WHAT YOU HAVE TO DO
Show every line of the listing below that contains the word "heading".

Records from a dataset
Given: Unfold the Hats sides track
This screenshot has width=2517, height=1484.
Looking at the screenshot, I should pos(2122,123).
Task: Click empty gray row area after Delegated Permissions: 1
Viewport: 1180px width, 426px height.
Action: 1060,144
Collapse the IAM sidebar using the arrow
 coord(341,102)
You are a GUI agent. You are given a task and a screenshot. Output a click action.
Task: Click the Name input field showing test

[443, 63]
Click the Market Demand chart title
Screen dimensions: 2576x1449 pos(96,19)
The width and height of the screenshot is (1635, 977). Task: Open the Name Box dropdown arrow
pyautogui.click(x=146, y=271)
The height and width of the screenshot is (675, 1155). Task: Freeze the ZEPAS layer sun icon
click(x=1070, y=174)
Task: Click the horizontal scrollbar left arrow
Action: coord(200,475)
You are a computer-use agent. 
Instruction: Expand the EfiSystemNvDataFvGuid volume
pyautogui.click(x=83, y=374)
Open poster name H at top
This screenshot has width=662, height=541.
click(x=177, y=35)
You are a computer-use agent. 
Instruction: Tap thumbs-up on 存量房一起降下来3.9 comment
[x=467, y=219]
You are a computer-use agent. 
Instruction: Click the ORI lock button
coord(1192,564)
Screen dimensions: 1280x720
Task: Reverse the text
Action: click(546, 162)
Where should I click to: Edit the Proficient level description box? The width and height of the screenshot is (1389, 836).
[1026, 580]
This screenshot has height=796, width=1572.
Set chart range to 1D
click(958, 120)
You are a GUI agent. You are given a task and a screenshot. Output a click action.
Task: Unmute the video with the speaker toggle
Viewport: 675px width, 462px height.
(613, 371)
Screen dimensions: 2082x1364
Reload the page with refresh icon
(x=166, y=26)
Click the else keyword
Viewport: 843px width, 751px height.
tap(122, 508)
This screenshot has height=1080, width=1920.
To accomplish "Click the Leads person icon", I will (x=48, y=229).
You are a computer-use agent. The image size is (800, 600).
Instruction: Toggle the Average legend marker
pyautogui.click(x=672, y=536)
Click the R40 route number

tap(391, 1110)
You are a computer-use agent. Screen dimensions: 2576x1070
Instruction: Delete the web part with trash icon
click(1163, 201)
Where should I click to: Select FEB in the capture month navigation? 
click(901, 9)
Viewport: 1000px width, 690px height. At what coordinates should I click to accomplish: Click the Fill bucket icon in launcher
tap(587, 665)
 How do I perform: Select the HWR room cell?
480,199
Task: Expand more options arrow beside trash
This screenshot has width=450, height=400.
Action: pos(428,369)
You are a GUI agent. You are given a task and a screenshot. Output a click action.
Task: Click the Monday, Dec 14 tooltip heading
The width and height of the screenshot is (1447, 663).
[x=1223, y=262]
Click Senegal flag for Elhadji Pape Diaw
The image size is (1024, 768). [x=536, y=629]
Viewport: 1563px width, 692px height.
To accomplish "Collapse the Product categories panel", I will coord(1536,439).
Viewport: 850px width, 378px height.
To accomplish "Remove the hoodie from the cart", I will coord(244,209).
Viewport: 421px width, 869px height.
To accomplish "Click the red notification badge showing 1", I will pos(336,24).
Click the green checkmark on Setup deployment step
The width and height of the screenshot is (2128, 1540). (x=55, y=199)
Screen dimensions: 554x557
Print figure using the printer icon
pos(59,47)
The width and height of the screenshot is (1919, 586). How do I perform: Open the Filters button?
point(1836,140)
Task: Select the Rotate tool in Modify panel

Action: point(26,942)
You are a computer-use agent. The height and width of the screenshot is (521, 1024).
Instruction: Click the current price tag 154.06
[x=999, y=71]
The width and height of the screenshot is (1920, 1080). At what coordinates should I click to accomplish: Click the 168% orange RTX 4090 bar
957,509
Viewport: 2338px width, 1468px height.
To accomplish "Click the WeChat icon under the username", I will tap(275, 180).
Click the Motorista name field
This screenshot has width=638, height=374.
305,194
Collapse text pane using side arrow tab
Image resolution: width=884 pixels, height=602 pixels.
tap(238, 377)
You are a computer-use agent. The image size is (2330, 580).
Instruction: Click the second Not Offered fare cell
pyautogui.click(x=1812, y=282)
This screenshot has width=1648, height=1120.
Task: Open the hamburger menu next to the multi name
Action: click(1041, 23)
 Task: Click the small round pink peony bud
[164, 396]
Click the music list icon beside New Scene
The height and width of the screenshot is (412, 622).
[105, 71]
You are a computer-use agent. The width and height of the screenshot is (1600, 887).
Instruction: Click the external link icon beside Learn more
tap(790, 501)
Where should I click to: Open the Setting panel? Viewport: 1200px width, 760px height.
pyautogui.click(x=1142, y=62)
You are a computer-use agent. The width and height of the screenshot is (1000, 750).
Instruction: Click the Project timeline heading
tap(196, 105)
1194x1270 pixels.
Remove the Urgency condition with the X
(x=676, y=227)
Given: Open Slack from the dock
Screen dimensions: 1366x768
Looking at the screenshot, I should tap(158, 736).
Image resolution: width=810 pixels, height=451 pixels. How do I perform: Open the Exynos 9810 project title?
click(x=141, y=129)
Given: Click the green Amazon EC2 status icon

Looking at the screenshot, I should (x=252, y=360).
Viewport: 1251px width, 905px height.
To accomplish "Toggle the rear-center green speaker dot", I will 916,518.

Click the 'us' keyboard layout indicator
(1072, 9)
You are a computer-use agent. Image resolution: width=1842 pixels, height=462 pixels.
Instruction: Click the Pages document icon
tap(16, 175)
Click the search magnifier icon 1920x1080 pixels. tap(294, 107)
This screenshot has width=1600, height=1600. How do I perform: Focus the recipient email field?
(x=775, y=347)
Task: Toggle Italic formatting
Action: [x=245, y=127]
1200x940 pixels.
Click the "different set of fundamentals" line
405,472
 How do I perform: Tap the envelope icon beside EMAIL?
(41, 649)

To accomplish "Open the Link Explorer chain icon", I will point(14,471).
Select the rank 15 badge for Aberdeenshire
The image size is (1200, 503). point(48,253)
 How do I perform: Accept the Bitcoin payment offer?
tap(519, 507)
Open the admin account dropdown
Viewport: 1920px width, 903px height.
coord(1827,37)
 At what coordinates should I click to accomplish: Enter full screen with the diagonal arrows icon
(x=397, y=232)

FULL RESPONSE
Task: Click the Monday, Dec 14 tooltip heading
Instruction: Click the Project timeline heading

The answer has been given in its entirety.